In my four years of working in human services, it has long since become clear that when people with disabilities are given the opportunity to speak for themselves and lead the way, we are all the better for it. And that is what I saw and experienced in Athens. As Dr. Beth Mount, one of the keynote speakers at the symposium, stated in her message, “Person-centered planning, which was once so pure, has become so clinical. These days, it is more about filling out paperwork than it is about working with the person to discover what drives them.”
In other words, when we lose the person, we lose everything.
In the afternoon, we had the opportunity to engage with and hear from a lively and passionate group of guests. The panel who sat for the Q+A session was intersectional at its best: a combination of various genders, races, ethnicities, religions, and abilities. Men and women from truly diverse backgrounds with widely varying perspectives who all stood for the most important things: representation, opportunity, and equality.
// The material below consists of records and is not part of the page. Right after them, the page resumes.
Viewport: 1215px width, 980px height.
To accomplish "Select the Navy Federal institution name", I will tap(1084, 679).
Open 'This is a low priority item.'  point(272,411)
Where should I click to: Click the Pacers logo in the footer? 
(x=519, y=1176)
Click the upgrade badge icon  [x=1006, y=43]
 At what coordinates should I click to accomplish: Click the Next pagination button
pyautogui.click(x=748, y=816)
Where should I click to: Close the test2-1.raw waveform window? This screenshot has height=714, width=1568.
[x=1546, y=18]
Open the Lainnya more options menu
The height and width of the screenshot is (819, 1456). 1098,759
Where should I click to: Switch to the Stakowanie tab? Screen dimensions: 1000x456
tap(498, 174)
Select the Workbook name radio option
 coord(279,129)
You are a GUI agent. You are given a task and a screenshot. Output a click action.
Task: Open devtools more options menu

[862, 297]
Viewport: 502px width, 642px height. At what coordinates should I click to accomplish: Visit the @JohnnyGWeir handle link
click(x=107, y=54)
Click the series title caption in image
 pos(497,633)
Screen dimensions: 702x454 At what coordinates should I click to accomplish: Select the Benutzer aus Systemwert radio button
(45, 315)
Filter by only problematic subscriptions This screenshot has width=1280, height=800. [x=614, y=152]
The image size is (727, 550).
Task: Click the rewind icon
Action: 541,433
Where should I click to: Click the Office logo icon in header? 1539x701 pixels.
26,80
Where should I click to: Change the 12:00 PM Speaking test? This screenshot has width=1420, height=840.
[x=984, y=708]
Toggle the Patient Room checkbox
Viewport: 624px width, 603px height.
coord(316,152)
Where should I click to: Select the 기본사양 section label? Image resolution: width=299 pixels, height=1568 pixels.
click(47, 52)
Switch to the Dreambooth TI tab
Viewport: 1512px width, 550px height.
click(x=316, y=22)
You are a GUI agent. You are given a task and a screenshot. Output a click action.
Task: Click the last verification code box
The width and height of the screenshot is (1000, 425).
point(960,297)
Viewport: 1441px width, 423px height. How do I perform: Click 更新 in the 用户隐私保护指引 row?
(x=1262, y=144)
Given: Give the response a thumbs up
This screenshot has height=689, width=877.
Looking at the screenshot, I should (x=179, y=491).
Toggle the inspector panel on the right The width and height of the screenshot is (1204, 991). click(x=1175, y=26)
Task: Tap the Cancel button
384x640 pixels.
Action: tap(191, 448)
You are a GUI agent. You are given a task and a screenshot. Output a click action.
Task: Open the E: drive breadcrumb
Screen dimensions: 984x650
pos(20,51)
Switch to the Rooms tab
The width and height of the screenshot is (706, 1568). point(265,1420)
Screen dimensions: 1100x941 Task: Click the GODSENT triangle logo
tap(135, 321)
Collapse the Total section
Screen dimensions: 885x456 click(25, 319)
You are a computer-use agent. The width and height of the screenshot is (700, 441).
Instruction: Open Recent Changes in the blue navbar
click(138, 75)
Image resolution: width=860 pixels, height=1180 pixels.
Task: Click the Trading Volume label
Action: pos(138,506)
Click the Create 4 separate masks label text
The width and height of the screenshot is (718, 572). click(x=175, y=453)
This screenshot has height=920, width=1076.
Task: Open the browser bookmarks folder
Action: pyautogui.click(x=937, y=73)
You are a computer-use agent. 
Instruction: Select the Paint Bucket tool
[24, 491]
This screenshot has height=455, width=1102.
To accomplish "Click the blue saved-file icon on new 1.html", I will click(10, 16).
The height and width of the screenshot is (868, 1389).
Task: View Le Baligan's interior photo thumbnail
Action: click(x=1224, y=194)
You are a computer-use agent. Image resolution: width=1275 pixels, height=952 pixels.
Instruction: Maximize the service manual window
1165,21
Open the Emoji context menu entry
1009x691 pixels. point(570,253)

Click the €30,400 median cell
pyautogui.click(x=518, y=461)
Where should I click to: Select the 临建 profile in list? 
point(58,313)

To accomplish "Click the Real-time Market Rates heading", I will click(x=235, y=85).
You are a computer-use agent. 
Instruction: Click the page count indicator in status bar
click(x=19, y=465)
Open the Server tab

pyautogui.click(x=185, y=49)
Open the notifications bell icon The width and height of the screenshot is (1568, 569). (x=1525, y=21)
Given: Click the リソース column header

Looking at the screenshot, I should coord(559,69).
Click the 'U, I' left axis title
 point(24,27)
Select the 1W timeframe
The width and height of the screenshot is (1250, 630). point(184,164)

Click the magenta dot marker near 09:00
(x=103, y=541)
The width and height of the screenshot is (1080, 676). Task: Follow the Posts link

It is wonderful to hear from those who have worked so tirelessly in this field for decades, regardless of ability. But when I heard from the marginalized people who are most affected by our willingness (or lack thereof) to stand for and with them, it really struck hard at the deepest privilege within me, the place I sometimes still avoid because even though I work on staff with one of the most person-centered organizations in the state, some ableistic demons remain. It can be so easy to ignore those demons. But here is the crux of that truth: If it is easy for me, it is because I don’t have to confront them. I am not forced, day in and day out, to do battle with a society that still doesn’t see my true value. As an able-bodied, neurotypical person, I have a choice to not confront my privilege, a privilege that, by definition, is denied to many.
Parker Glick, the social media guru for Georgia’s Statewide Independent Living Council told symposium attendees that he is constantly asking the question, “Are you seeing this? If you are, how does it not matter to you?” This is the question we must be willing to ask—and answer honestly—for ourselves. Because when people with disabilities are spurned from employment opportunities, housing, intimate relationships, autonomy, and equality, it DOES matter. It DOES affect us, even if we don’t realize it.
A few weeks ago, I heard a woman I know only in passing declare that the Pride Parade in Atlanta was “taking equal rights too far.” Such a declaration is, in itself, a contradiction in terms. There is no such thing as taking equal rights too far. If every person’s rights have gone as far as they can, that is simply equality. Anything more, and one person has privilege while another doesn’t. That is the position we find ourselves in now. And that is the position that must change.
I am looking forward to continuing my work and partnering alongside people with disabilities. I am looking forward to being a part of the day equality has been taken as far as it can possibly go.